Die Oberhand auch in schwierigen Zeiten behalten
Das Gesetz ermöglicht Unternehmern selbst, das heißt in Eigenverwaltung ihr Unternehmen zu sanieren. „Dies ist von erheblicher Bedeutung, da viele Unternehmer, die eben Gesellschafter und Geschäftsführer sind, den Kontroll- und Eigentumsverlust bei einer Insolvenz fürchten“, erklärt Oliver Heckemann, Leiter des IHK-Geschäftsfeldes Recht / Fair Play. Bislang waren diese Befürchtungen auch durchaus gerechtfertigt. In Zukunft sind sie es nicht mehr, wenn der Unternehmer frühzeitig - in jedem Fall schon bei drohender Zahlungsunfähigkeit - agiert und mit einem Profi ein Sanierungskonzept erarbeitet. Das neue Gesetz bietet für solche Fälle sogar einen Schutzschirm an, das heißt der Unternehmer kann mit den wichtigen Gläubigergruppen sein Sanierungskonzept ausarbeiten, ohne Vollstreckungsmaßnahmen fürchten zu müssen.
Insolvenzpläne lohnen sich für Alle
„Wenn der Unternehmer alles richtig macht, geht er zukünftig mit seinem - gemeinsam mit einem insolvenzerfahrenen Berater - vorbereiteten Insolvenzplan zu Gericht und stellt einen Antrag auf Eigenverwaltung.
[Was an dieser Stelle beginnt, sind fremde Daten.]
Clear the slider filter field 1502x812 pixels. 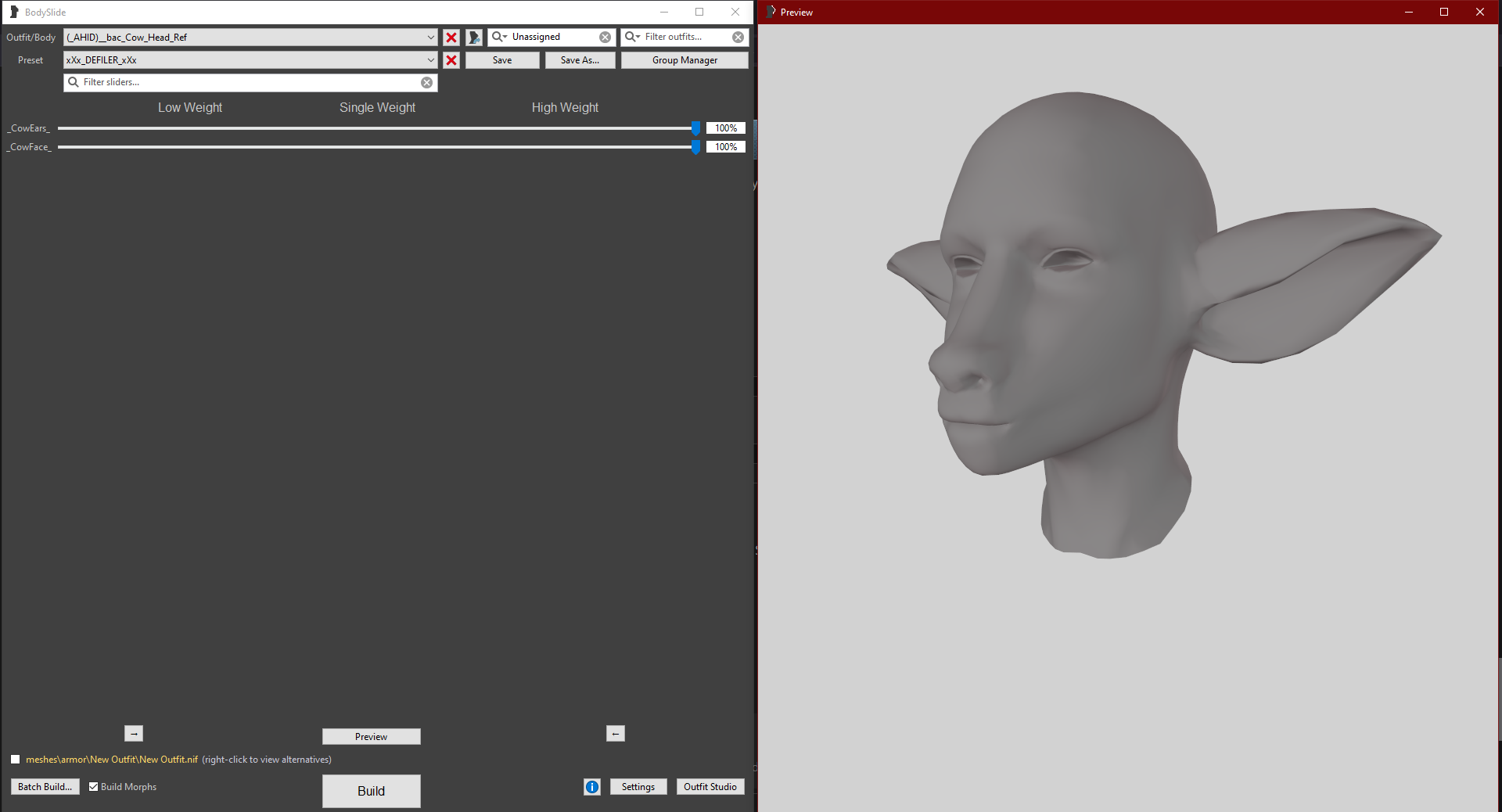point(426,83)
Das Gericht wird diesem Antrag dann – anders als in der Vergangenheit – in der Regel zustimmen“, erläutert Heckemann. Und er fügt hinzu: „Das wird auch für die Gläubiger das Beste sein. Bisher erhalten diese meist nicht mehr als fünf Euro von hundert Euro zurück. Bei Insolvenzplänen erhalten die Gläubiger dagegen in der Regel zwanzig Euro und mehr zurück.